El teatro de arena
Abelardo ya no distinguía entre meditar y respirar. Cincuenta años de práctica le habían enseñado que ambos eran la misma obra de teatro: un espectáculo donde el aire fingía entrar y salir, y él fingía ser el actor. Pero esa noche, mientras el centro comercial hervía en luces de neón, algo cambió.
Al cerrar los ojos, no vio oscuridad. Vio el telón del mundo descorriéndose.
I. La función de las olas
El ayudante contaba billetes con la urgencia de quien cree que el dinero es real. Abelardo, en cambio, contaba respiraciones:
Inhalación: El mar sube.
Exhalación: El mar baja.
No eran metáforas. Eran leyes físicas, tan impersonales como la gravedad.
"¿Quién soy yo para respirar?", pensó. "El mar no decide mojar la arena. Simplemente lo hace."
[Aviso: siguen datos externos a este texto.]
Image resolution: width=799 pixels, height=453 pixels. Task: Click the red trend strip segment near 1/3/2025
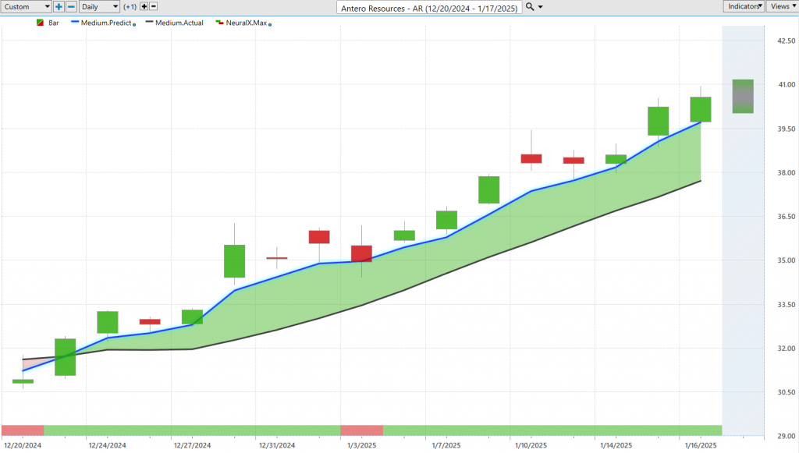pyautogui.click(x=361, y=430)
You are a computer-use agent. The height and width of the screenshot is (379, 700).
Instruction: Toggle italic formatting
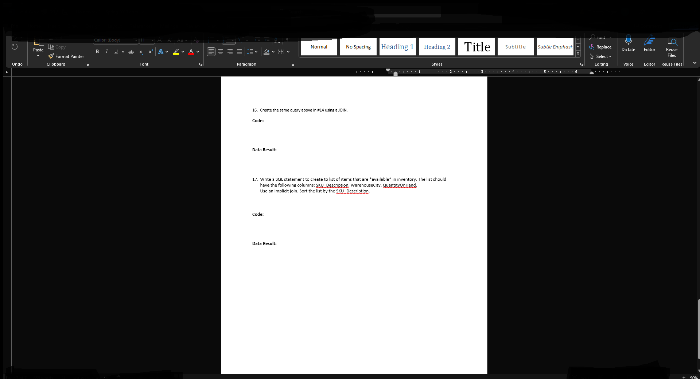coord(106,52)
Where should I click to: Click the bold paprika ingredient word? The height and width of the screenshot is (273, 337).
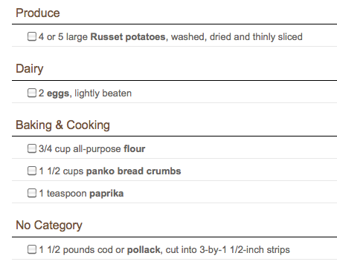[106, 194]
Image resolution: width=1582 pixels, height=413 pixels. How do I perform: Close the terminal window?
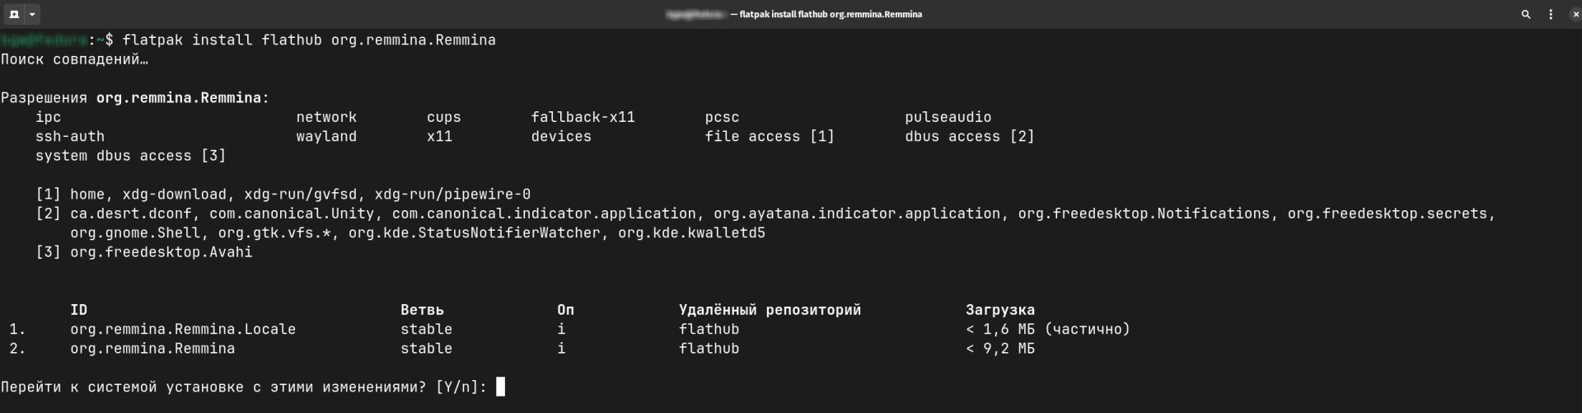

Un mareo lo sacudió. No era Yama (el dios de la muerte) llamándolo. Era el universo recordándole su papel: ni actor ni espectador, sino el teatro mismo.
II. El gran engaño
En su departamento, el sillón de su madre seguía en su lugar. Pero ahora Abelardo lo veía como lo que era: un escenario diminuto.
Se sentó y comenzó la función:
Inhalación: "Soy Abelardo, el hijo abandonado."
Exhalación: "Soy Abelardo, el contador de sueños ajenos."
Pausa: "Soy..."
El guion se quebró. Entre respiración y respiración, descubrió el secreto: el personaje nunca había existido.
—Todo es arena —susurró—. Hasta el aire que creo inhalar.
III. La tramoya divina
En la meditación profunda, cuando la respiración pareció detenerse, Abelardo vio los hilos:
Los cinco hermanos eran marionetas de una misma mano invisible.
La profecía de su madre, un libreto escrito en lágrimas secas.
Él mismo, un títere perfecto, convencido de su libre albedrío.
Pero no hubo miedo. Solo asombro, como un niño que descubre que los trucos de magia son espejos y palmas.
—¿Y si lo sobrenatural es solo mala iluminación? —preguntó a la nada.
La nada le devolvió su risa.
IV. El actor que se despide
Al abrir los ojos, supo que nunca más necesitaría fingir. Empacó lo único real:
Un puñado de arena (robada del florero de su madre).
El reloj sin pilas (símbolo del tiempo que nunca midió nada).
El guion quemado (las páginas donde anotaba quién creía ser).
En la puerta, miró el sillón-escenario una última vez. No había nostalgia. Solo gratitud por la función.
V. Epílogo: Donde la arena vuelve al mar
En el muelle, un vendedor ambulante ofrecía caramelos con forma de estrellas.
—¿Son de verdad? —preguntó Abelardo.
—No más que usted o yo —respondió el hombre.
Abelardo compró uno y lo dejó caer al agua. El caramelo se disolvió en segundos, pero el mar siguió siendo mar.
—Igual que yo —pensó, caminando hacia las olas—. Dulce ilusión que no altera el sabor de lo real.
Cuando el agua le llegó a las rodillas, recordó un lejano poema que brotó de su alma:
"El aliento es como las olas del mar
mojando las secas arenas de la existencia."
Y entonces, por primera vez en ochenta años, dejó de actuar.
Nota del autor
A veces, vivimos como actores en una obra que olvidamos haber aceptado.
Corremos de escena en escena, repitiendo libretos que no escribimos, buscando aplausos que no necesitamos.
Este cuento no es un llamado a abandonar el mundo, ni a despreciarlo.
Es una invitación silenciosa:
detenerse un instante
escuchar la respiración
sentir que debajo de todos los papeles, simplemente somos.
Como las olas que llegan y se retiran, sin buscar aplausos, sin temer la despedida.
Quizás, en ese sencillo respirar, descubramos que siempre fuimos parte del mar.